No description
Find a file
Shakeel Butt 944f720534 cgroup: memcg: net: do not associate sock with unrelated cgroup
[ Upstream commit e876ecc67d ]

We are testing network memory accounting in our setup and noticed
inconsistent network memory usage and often unrelated cgroups network
usage correlates with testing workload. On further inspection, it
seems like mem_cgroup_sk_alloc() and cgroup_sk_alloc() are broken in
irq context specially for cgroup v1.

mem_cgroup_sk_alloc() and cgroup_sk_alloc() can be called in irq context
and kind of assumes that this can only happen from sk_clone_lock()
and the source sock object has already associated cgroup.

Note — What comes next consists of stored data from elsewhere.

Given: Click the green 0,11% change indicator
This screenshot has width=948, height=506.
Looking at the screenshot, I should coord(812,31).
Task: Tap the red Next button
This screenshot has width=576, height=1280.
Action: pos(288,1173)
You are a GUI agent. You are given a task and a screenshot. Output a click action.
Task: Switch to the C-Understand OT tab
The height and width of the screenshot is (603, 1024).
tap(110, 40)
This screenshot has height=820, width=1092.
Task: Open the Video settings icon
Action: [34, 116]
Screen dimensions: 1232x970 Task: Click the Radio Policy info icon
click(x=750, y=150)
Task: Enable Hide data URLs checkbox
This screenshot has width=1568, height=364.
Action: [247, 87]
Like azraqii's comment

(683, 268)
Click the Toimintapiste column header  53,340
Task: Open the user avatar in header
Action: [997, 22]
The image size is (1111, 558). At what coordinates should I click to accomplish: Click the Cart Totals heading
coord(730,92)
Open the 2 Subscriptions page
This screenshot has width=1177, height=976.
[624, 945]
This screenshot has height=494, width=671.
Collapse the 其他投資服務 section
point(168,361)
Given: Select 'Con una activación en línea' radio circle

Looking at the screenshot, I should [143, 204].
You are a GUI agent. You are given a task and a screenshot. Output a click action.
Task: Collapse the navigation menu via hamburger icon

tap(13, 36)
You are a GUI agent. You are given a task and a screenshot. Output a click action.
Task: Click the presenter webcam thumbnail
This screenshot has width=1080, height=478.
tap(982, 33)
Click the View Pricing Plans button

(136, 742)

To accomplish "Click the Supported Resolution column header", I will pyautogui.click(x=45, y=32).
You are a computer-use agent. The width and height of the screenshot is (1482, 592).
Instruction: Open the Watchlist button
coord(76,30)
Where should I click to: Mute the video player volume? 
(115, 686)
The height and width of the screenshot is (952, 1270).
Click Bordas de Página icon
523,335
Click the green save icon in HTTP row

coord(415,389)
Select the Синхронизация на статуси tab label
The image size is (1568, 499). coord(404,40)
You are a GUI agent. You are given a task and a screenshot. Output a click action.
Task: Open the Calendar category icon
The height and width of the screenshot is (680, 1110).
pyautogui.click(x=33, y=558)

However in
cgroup v1, where network memory accounting is opt-in, the source sock
can be unassociated with any cgroup and the new cloned sock can get
associated with unrelated interrupted cgroup.

Cgroup v2 can also suffer if the source sock object was created by
process in the root cgroup or if sk_alloc() is called in irq context.
The fix is to just do nothing in interrupt.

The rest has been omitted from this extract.